▶ Dataset records
========================================================================

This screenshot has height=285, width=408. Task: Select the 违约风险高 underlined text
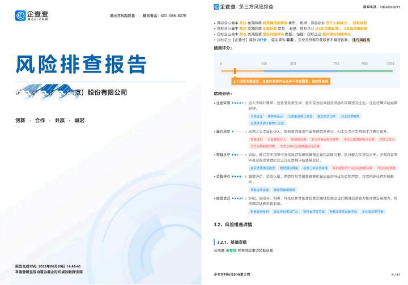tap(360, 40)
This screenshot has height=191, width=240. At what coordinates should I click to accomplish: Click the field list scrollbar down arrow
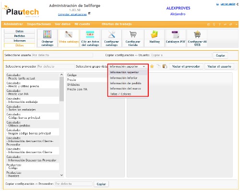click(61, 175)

========================================================================

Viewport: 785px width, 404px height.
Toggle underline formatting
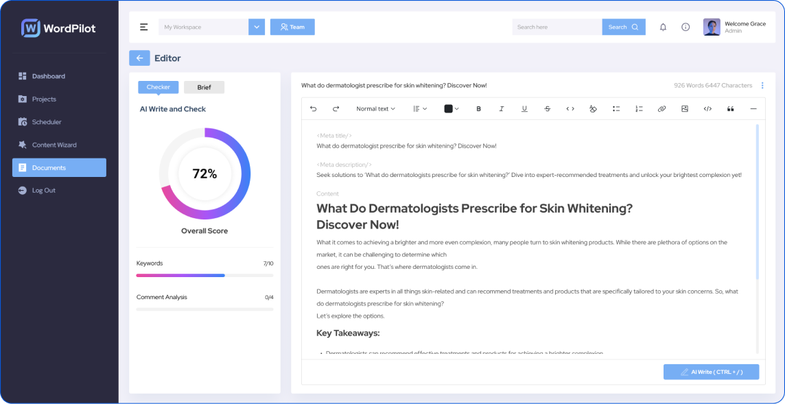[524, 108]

========================================================================

▶ Request
How many lines above contain the string "This" with matching case? Reply with the number alone.

▶ Expected answer
2